**What you need to do**
All lines from the line containing "Click the search functions input field" up to and including the last line of the entries must be written out exactly, with no others.

── Provided records

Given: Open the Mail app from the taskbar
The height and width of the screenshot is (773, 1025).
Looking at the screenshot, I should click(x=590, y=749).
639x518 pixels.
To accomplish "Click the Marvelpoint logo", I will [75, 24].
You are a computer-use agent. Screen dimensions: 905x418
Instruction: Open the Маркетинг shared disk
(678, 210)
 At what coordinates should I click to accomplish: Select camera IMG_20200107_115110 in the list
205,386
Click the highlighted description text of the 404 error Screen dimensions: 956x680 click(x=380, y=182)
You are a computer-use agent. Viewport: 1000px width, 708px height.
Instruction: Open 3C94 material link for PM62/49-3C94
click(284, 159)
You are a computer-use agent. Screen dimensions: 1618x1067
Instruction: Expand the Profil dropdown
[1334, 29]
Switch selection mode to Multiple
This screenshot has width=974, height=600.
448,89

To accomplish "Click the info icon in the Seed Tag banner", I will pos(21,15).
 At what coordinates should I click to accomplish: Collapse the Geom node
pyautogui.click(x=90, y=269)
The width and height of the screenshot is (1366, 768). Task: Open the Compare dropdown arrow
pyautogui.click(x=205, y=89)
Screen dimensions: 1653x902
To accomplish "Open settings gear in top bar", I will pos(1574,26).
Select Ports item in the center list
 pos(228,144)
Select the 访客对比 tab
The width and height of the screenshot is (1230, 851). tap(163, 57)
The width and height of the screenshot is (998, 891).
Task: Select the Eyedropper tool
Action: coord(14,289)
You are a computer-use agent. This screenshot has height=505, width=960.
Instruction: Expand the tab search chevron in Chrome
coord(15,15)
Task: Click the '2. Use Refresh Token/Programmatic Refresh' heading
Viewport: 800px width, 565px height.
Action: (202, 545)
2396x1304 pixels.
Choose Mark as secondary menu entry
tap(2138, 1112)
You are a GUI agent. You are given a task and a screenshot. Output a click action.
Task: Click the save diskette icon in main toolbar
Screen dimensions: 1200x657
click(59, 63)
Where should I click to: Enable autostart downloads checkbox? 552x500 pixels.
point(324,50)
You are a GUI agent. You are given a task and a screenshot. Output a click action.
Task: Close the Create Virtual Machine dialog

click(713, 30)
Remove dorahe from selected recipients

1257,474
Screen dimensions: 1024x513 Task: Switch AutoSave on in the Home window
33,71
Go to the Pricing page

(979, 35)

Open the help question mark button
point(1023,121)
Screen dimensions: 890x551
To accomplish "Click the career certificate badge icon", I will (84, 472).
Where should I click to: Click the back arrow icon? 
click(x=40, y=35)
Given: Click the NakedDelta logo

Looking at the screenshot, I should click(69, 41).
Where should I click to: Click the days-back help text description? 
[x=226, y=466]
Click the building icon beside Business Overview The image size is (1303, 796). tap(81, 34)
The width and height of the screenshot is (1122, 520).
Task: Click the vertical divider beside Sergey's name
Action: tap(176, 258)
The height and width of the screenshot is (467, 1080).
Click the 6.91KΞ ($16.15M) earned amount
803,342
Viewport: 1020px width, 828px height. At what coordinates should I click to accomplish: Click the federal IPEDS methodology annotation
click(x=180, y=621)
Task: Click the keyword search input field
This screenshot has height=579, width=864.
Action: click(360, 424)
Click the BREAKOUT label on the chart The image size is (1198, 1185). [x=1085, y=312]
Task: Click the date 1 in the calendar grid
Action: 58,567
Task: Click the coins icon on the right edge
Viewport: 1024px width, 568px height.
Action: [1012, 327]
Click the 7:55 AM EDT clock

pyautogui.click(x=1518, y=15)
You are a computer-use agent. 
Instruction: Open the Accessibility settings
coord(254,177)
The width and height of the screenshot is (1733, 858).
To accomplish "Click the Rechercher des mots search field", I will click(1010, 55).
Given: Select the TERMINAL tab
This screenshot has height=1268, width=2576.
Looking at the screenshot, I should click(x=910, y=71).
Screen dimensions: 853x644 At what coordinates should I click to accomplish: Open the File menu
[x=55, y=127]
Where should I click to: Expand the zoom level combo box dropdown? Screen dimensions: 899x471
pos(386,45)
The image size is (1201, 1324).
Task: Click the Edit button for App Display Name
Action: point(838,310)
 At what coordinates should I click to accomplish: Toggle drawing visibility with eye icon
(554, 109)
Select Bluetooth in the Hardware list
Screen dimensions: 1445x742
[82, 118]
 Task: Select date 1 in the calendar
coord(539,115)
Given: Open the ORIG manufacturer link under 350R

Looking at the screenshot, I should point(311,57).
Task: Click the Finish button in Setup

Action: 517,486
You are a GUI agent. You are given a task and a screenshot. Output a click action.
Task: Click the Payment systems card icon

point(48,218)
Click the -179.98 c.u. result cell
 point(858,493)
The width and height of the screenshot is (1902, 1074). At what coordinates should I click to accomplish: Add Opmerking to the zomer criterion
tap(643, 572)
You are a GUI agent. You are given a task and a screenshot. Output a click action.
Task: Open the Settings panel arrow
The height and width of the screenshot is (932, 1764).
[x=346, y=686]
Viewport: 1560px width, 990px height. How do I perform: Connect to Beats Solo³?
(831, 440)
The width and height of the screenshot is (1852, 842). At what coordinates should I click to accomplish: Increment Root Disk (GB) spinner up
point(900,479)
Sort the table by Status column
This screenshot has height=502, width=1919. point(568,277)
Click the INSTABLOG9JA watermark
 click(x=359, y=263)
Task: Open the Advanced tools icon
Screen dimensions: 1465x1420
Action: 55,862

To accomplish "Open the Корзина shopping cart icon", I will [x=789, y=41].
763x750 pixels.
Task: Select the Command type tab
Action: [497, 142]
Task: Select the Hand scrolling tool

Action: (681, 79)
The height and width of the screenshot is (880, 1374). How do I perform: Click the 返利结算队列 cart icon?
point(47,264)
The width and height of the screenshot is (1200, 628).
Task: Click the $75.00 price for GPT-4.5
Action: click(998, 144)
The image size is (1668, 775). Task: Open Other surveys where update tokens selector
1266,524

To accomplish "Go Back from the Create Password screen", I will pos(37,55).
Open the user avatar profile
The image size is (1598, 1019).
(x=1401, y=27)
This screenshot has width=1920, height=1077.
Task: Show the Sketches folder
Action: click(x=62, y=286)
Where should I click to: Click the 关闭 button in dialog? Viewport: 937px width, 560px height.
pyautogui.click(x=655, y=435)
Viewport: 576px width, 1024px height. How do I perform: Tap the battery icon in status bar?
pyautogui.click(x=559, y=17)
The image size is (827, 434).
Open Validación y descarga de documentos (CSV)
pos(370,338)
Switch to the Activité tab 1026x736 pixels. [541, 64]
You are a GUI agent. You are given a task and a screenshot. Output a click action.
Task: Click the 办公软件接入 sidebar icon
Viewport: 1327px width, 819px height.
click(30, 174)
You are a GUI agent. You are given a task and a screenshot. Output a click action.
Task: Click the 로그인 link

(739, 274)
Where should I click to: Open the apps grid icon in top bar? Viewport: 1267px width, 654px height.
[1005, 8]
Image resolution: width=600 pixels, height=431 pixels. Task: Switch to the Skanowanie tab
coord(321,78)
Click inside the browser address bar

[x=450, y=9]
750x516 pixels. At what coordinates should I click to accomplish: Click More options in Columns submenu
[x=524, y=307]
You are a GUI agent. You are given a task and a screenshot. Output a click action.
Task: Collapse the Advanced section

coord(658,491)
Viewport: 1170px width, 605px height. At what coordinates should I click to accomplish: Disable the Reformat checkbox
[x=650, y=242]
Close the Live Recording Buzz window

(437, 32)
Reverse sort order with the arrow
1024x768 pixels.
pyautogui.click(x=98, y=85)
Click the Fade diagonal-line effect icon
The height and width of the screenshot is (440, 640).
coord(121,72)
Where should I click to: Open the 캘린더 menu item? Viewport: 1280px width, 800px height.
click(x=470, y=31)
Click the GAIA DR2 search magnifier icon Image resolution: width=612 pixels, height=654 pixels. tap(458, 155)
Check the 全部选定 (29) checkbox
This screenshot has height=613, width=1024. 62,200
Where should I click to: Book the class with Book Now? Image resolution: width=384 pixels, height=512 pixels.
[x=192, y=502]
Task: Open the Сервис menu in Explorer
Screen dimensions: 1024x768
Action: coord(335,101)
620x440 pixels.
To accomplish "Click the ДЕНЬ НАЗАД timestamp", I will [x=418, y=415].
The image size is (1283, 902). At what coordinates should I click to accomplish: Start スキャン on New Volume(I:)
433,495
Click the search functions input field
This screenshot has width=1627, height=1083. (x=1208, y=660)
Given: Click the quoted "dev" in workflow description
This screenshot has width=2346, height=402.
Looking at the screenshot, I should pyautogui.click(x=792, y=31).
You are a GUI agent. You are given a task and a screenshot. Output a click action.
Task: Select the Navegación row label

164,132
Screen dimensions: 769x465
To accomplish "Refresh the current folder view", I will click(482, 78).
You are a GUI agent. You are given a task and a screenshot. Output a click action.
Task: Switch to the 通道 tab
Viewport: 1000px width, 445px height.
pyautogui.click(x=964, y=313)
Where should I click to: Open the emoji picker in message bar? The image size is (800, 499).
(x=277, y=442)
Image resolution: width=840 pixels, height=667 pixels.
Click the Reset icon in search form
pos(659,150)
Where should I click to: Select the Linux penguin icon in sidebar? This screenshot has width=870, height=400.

────

**Exercise solution**
Click the search functions input field
This screenshot has width=1627, height=1083. (x=1208, y=660)
Given: Click the quoted "dev" in workflow description
This screenshot has width=2346, height=402.
Looking at the screenshot, I should pyautogui.click(x=792, y=31).
You are a GUI agent. You are given a task and a screenshot. Output a click action.
Task: Select the Navegación row label

164,132
Screen dimensions: 769x465
To accomplish "Refresh the current folder view", I will click(482, 78).
You are a GUI agent. You are given a task and a screenshot. Output a click action.
Task: Switch to the 通道 tab
Viewport: 1000px width, 445px height.
pyautogui.click(x=964, y=313)
Where should I click to: Open the emoji picker in message bar? The image size is (800, 499).
(x=277, y=442)
Image resolution: width=840 pixels, height=667 pixels.
Click the Reset icon in search form
pos(659,150)
Where should I click to: Select the Linux penguin icon in sidebar? This screenshot has width=870, height=400.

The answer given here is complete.